DOCUMENT EXCERPT:

** BEGIN **

Lessons Learned on Controversial Speakers

As a learning institution, we believe Middlebury College should always look toward the educational possibilities of events and conversations. Two years after the fracturing of our campus around Charles Murray’s visit, what can we say we have learned about hosting divisive and controversial speakers at Middlebury whose statements and actions threaten or demean underrepresented groups, and how did those lessons manifest themselves in this past week’s canceled speech by Ryszard Legutko?

The first lesson is that the paramount concern over all others is the physical safety of our community, particularly the students who make Middlebury’s campus their home by attending the college. The administrators who oversee public safety decided that given the way the events had been planned, they could not guarantee safety on April 17 and thus canceled the lecture at the last minute. The administration has confirmed that there was no specific threat, but rather, per lessons learned over the past two years, the number of attendees at both the speech and protest required more security staffing than available on short notice to be able to ensure everyone’s safety. There should be a thorough review as to why safety could not be guaranteed and how to handle events like these better in the future.

The student protesters demonstrated that they are exceptional learners around these issues. They explicitly framed their protest as a non-disruptive event that would affirm their own identities, but not interfere with Legutko’s speech in any way. They were transparent in their planning, and openly communicated with the administration. They followed every aspect of our protest policies to exercise their rights to speech and protest. The fact that student protesters have been wrongly blamed by many in the media, by prominent figures in the so-called “campus free speech” movement, and by members of our own community, is a travesty. We call upon those outside figures and especially Middlebury colleagues to retract that blame and apologize for their mischaracterizations.

What did those faculty colleagues who invited Legutko learn from the past two years? It would seem that they learned much about how to create a partisan firestorm, how to mischaracterize and defame students, and how to avoid being held accountable for their actions. Specifically, we ask for a public accounting as to how the organizers of the Hamilton Forum met or failed in their responsibility to ensure public safety per the post-2017 policies, for their willingness to withhold or misrepresent relevant information about speakers to colleagues, and for their unwillingness to be transparent and communicative about their own actions.

We support open academic inquiry and free speech, including the student protesters’ plan to exercise their free speech in a non-disruptive way. In fact, as was amply demonstrated by the uneventful talks throughout the academic year, including by other conservative speakers sponsored by the Hamilton Forum, there is ample space on campus to hear diverse viewpoints. We ask that those who wish to bring speakers carefully consider the effect of such speakers and the format in which they are presented, on the campus climate and our student, faculty, and staff colleagues. While we all should learn to engage productively with hurtful rhetoric, we question whether this can be accomplished by giving divisive speakers an unchallenged platform without proper contextualization or framing. The maintenance of “a culture of reasoned, civil discussion and debate across political and intellectual differences” requires all members of a community to act in good faith; we call upon our colleagues who have failed to do so to demonstrate that they too are open to learning lessons about honesty and humility.

** END **

INFORMATION SUPPLIED:
** BEGIN **

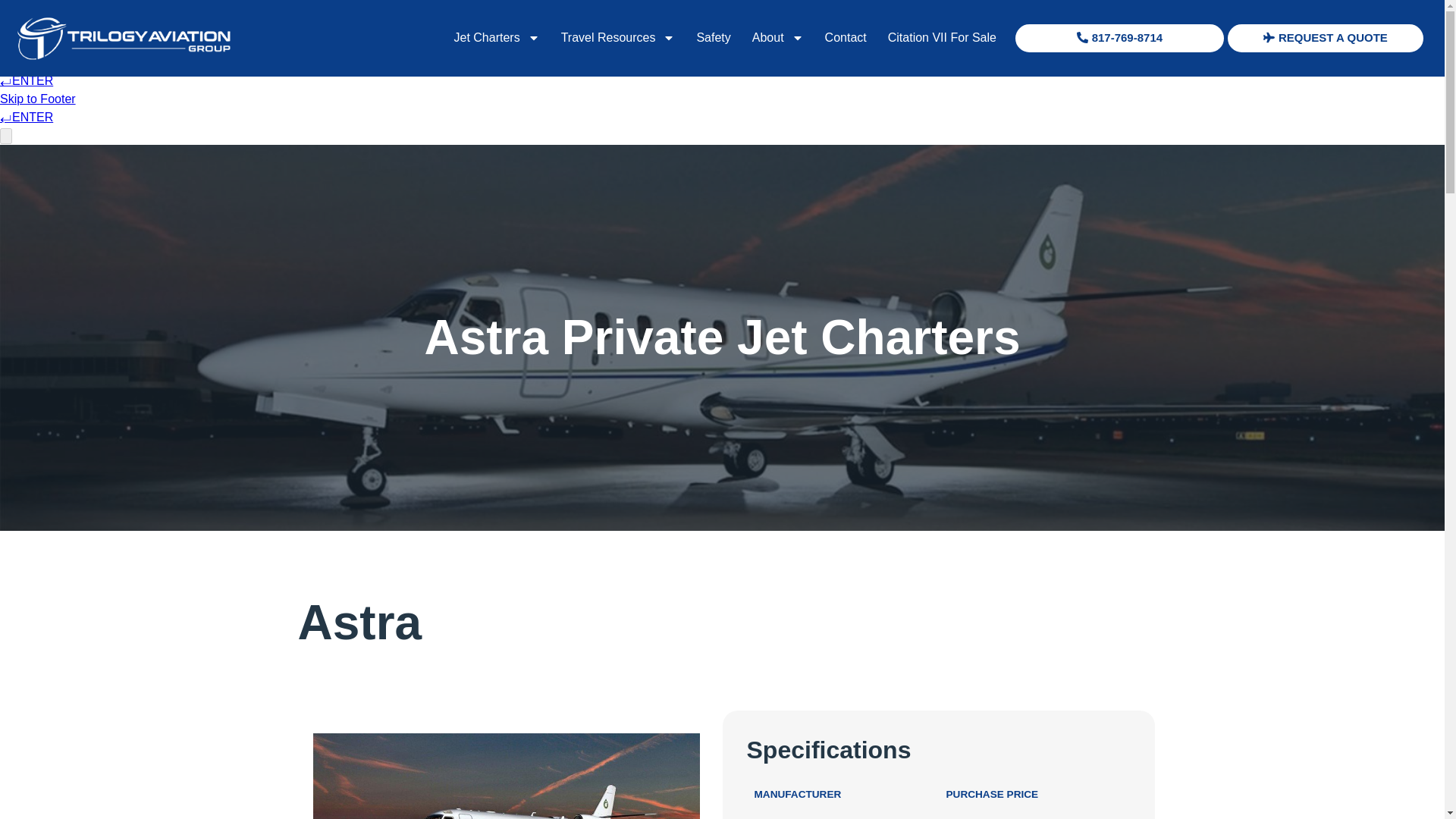
Private Charter Jets (497, 37)
Contact (845, 37)
Safety (713, 37)
Private Plane Charter Company Contact (845, 37)
Travel Resources (617, 37)
Citation VII For Sale (942, 37)
About (777, 37)
Jet Charters (497, 37)
Given the description of an element on the screen output the (x, y) to click on. 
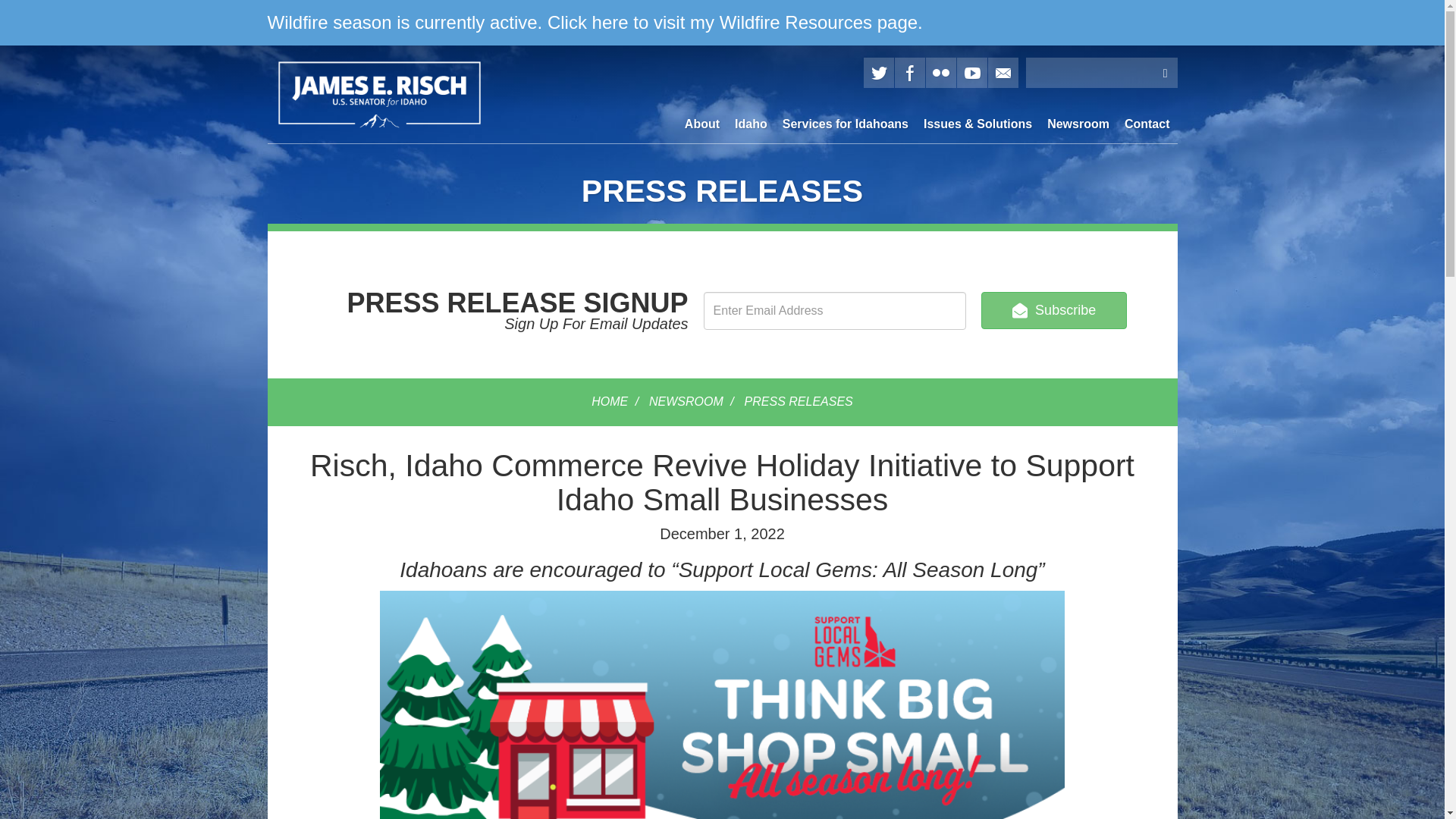
Facebook (909, 72)
Idaho (750, 124)
Subscribe (1053, 310)
Twitter (878, 72)
Flickr (939, 72)
About (701, 124)
E-mail (1002, 72)
Services for Idahoans (844, 124)
YouTube (971, 72)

** END **

GIVEN EXERCISE 1:
Answer these about the text on controversial speakers:
(a) Whose visit two years earlier led to the fracturing of the campus?
(b) On what date could administrators not guarantee safety, leading them to cancel the lecture?
(c) The organizers of which forum are asked for a public accounting?
GIVEN EXERCISE 2: Quote the stretch of the text on controversial speakers from "The student protesters demonstrated" through "for their mischaracterizations.".

CORRECT OUTPUT 1:
(a) Charles Murray's
(b) April 17
(c) The Hamilton Forum

CORRECT OUTPUT 2:
The student protesters demonstrated that they are exceptional learners around these issues. They explicitly framed their protest as a non-disruptive event that would affirm their own identities, but not interfere with Legutko’s speech in any way. They were transparent in their planning, and openly communicated with the administration. They followed every aspect of our protest policies to exercise their rights to speech and protest. The fact that student protesters have been wrongly blamed by many in the media, by prominent figures in the so-called “campus free speech” movement, and by members of our own community, is a travesty. We call upon those outside figures and especially Middlebury colleagues to retract that blame and apologize for their mischaracterizations.